**What you should do**:
Go to the line below that has "You are a GUI", print it and each line after it exactly, and stop after the line that has "Where should I"; leave out pictures.

**Materials provided**:
<<<<

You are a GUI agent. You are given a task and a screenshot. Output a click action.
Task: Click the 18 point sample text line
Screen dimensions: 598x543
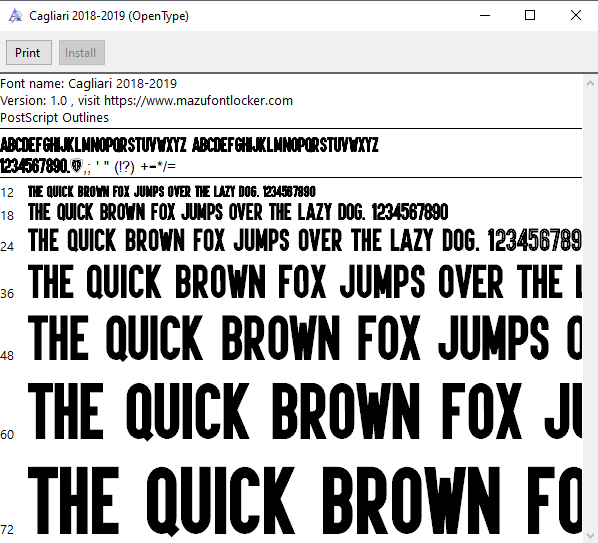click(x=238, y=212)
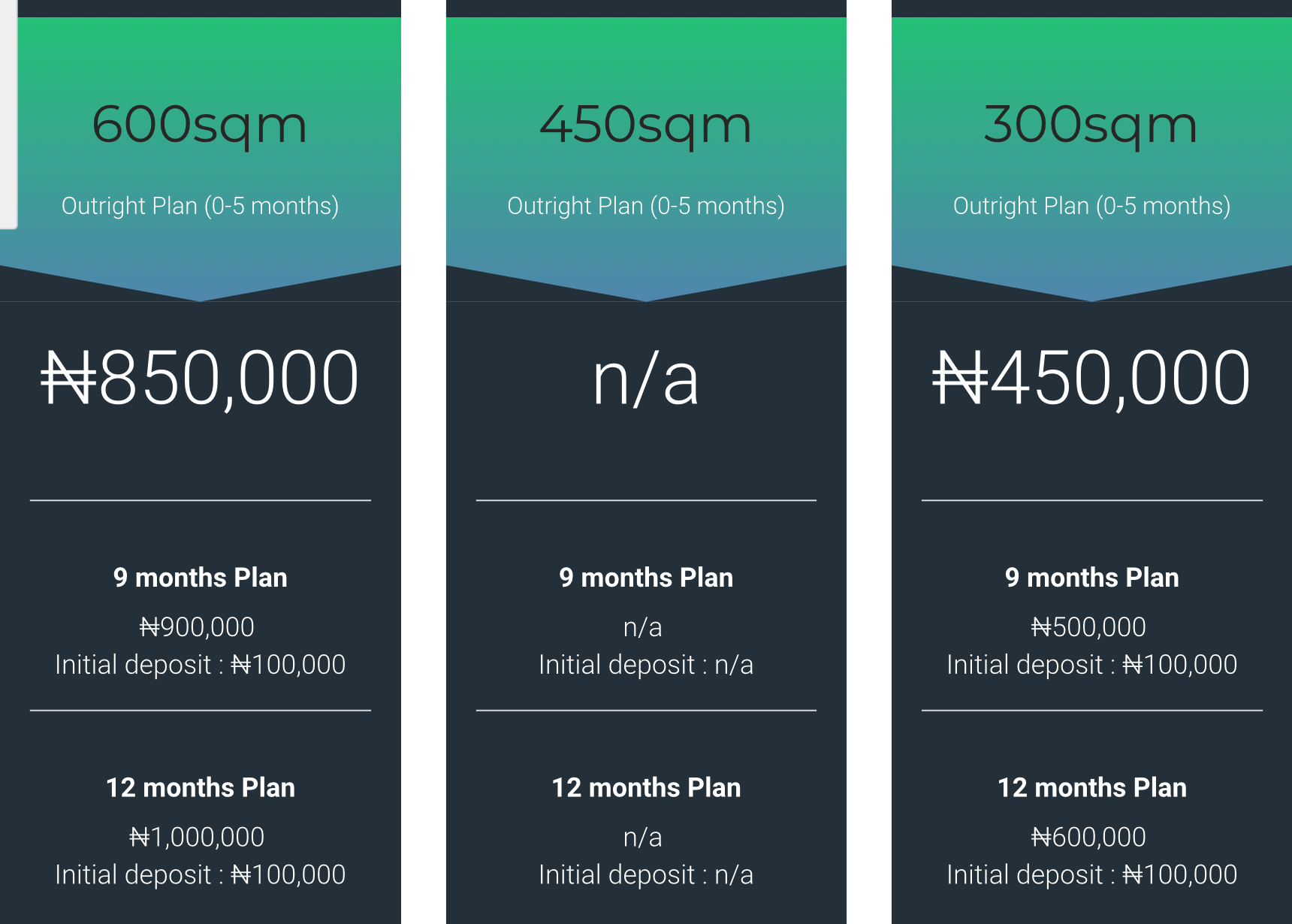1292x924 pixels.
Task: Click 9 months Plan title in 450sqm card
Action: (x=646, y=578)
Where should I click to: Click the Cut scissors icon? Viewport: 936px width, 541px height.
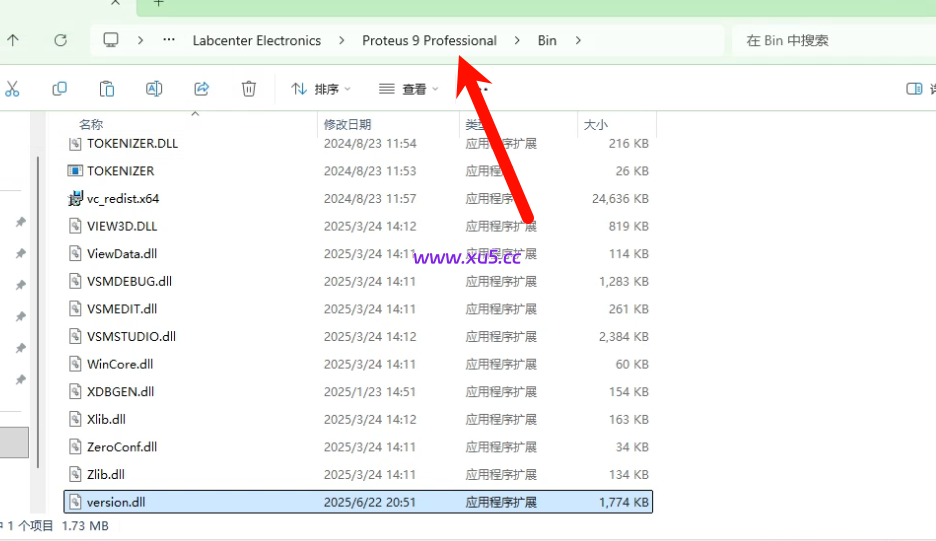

>>>>
<<<<

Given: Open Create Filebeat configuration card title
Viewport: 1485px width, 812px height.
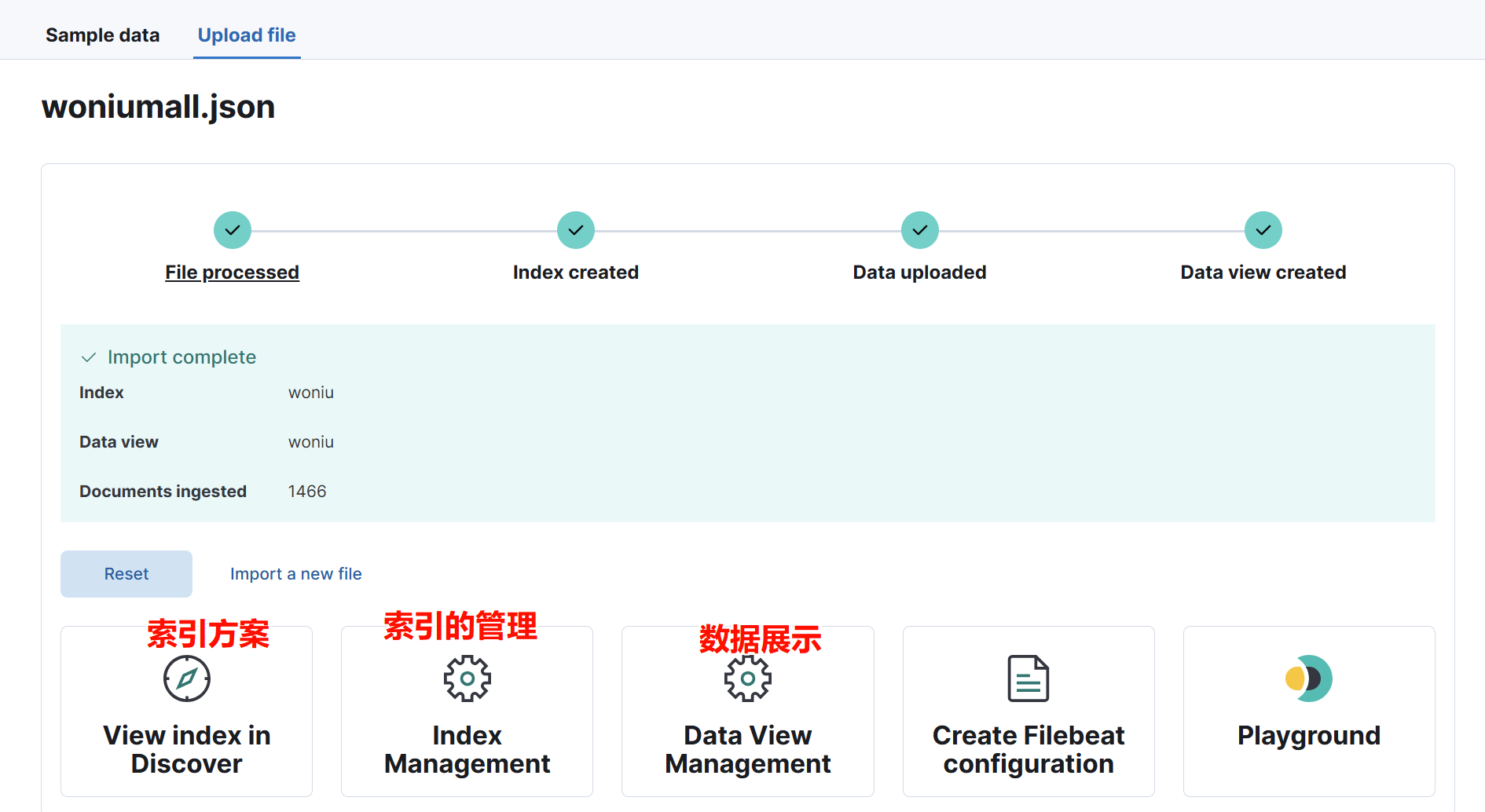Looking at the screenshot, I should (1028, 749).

>>>>

**Final answer**:
You are a GUI agent. You are given a task and a screenshot. Output a click action.
Task: Click the 18 point sample text line
Screen dimensions: 598x543
click(x=238, y=212)
1292x924 pixels.
Task: Click 9 months Plan title in 450sqm card
Action: (x=646, y=578)
Where should I click to: Click the Cut scissors icon? Viewport: 936px width, 541px height.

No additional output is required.